NANFA-- Calif. Fish May Get Endangered Tag

Roghfish_at_aol.com
Sat, 21 Sep 2002 08:36:00 EDT

SAN FRANCISCO (AP) - The federal government has determined California's state
fish, the golden trout, may need to be listed as an endangered species.

The U.S. Fish and Wildlife Service said Friday there's substantial evidence
to support listing the trout. The finding comes almost a year after the
conservation group Trout Unlimited sued the agency to force it to consider
such a move.

The fish's population has declined because of habitat loss, hybridization,
competition with non-native trout, and even overgrazing by livestock.
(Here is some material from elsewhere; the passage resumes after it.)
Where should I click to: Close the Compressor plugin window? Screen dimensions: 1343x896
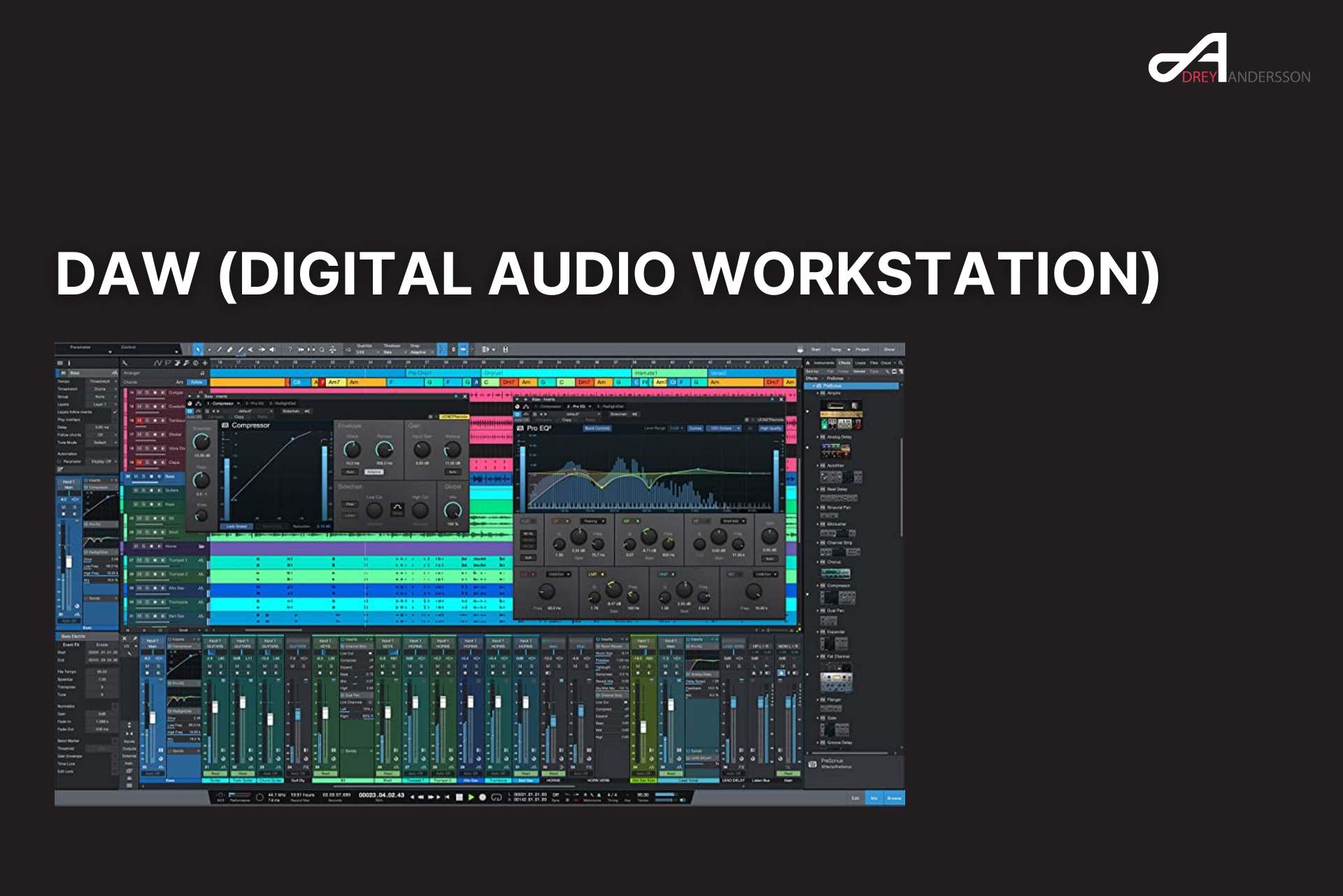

At one
time, the fish were found in 450 miles of streams in the Southern Sierra
Nevada, but over the past 100 years that has dwindled to just over 80 miles.

The service now will begin a 12-month review to determine if a listing is
warranted and, if it is, whether that listing will be as a threatened species
or as an endangered one. A threatened species is likely to become endangered
in the foreseeable future, and an endangered one faces the threat of
extinction throughout part or all of the range where it lives.
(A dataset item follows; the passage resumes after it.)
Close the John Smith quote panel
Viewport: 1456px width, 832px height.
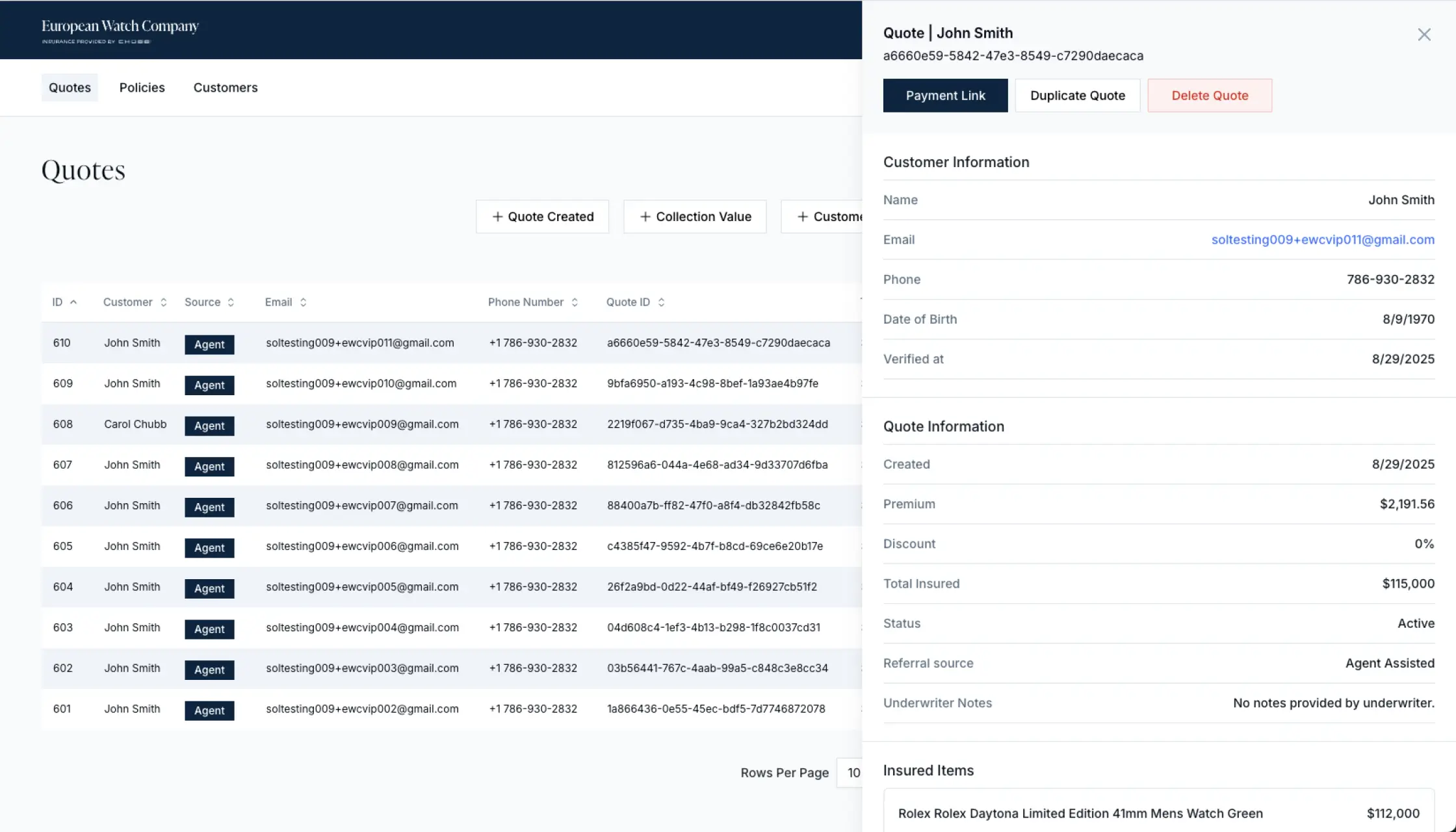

Native populations of the fish now are found only in the Golden Trout Creek
and South Fork of the Kern River. The rivers are both in the Golden Trout
Wilderness in Inyo National Forest.

``It's great news,'' said Scott Yates of Trout Unlimited. ``What's
interesting is the habitat for these fish is on federal land. The Endangered
Species Act could really be productive in terms of focusing conservation
efforts and trying to get the state to conserve native fish.''

Trout Unlimited sued the Fish and Wildlife Service in November 2001, and this
June a federal judge gave the service three months to start the process of
listing the fish.

The Fish and Wildlife Service faces a backlog of other endangered species
requests and lawsuits.

``We've gotten so many petitions; we're responding to many, many lawsuits,''
said Jim Nickles of the service. ``We'd like to be able to act on them as
quickly as possible, we just have a real crunch in the resources we have.''

So far, fishing of the colorful trout, a subspecies of rainbow trout, is not
affected. If the fish is listed as endangered, state fish and game regulators
would need to come up with guidelines for taking the fish.